Saturday, May 5, 2012

Capitalism: a Love Story

Michael Moore, 126m, 2009

This film gives a startling picture of the workings of the American economy, a picture which looks uncomfortably familiar at the other end of the globe, as the world transforms towards a homogenised McDonald's. 95% of the wealth we are told, gets siphoned to the upper 1% of the populace. The complexity of the system, in the hands of predatory corporations, inflicts suffering and heartbreak on the ordinary folk, or "peasants", as they are euphemistically referred.
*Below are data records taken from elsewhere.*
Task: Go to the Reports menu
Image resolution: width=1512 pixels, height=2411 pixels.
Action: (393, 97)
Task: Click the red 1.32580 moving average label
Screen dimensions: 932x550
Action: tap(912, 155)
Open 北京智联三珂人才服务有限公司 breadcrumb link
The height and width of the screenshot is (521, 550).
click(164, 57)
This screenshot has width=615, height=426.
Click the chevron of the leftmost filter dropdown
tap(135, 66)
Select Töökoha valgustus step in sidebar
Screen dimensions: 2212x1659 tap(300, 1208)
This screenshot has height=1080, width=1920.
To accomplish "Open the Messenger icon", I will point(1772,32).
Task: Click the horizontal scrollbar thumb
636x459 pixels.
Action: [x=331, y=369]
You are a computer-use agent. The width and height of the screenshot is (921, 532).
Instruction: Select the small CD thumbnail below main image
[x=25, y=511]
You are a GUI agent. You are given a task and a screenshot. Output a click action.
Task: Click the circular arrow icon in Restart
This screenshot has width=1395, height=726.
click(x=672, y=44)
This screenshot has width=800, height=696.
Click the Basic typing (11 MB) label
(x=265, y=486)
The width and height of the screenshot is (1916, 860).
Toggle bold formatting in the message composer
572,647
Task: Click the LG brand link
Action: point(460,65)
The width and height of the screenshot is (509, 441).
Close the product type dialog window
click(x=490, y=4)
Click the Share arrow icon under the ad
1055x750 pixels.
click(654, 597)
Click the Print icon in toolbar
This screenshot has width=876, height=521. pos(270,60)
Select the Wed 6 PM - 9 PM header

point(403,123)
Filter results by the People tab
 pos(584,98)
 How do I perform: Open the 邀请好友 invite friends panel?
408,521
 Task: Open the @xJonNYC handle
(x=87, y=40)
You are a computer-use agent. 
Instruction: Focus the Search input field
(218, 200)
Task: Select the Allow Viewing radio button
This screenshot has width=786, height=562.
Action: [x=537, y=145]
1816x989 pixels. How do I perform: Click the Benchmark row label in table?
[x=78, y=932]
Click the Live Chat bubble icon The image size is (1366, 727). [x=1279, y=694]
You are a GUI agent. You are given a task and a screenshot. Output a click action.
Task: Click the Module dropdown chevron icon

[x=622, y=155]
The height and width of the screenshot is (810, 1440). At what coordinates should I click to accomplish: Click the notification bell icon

The banks are painted the chief villains, holding de facto control on the reins of governance, and the devilishly intricate engines of exploitation. This is an openly propagandist piece, and Moore, distinguished documentarian that he is, using every trick of satire and parody, lets loose this powerful onslaught on the injustices capitalism in general, and banking in particular, are alleged to represent. A must see movie.

Tuesday, May 1, 2012

Auschwitz 2011 and Auschwitz 2011

1. Uwe Boll (dir), 70m
2. Wudzki (dir), 58m
These are two quite two different films with the same name, year and topic. The first is a mixture of documentary and feature. It is a totally unnecessary film, giving a crude treatment which adds nothing to the discourse. The other is a well made documentary, sensitively narrated which revives the yet fresh memory of the unprecedented and unspeakable events.

The Stranger

Orson Welles, 1946, 90m

A straight suspense thriller which could easily be mistaken for Hitchcock, except for its lack of psychological depth, or Freudian overtones. Its about an escaped German war criminal, and the chase to pin him down. It is characteristic of Welles to chose the challenge of an outright villain. He was driven by the creative urge, never aiming at being an icon of any kind. The references to the chambers seem farcical, since so grim a topic seems unfit for box office fodder, and that too in 1946. A less than riveting movie in its genre.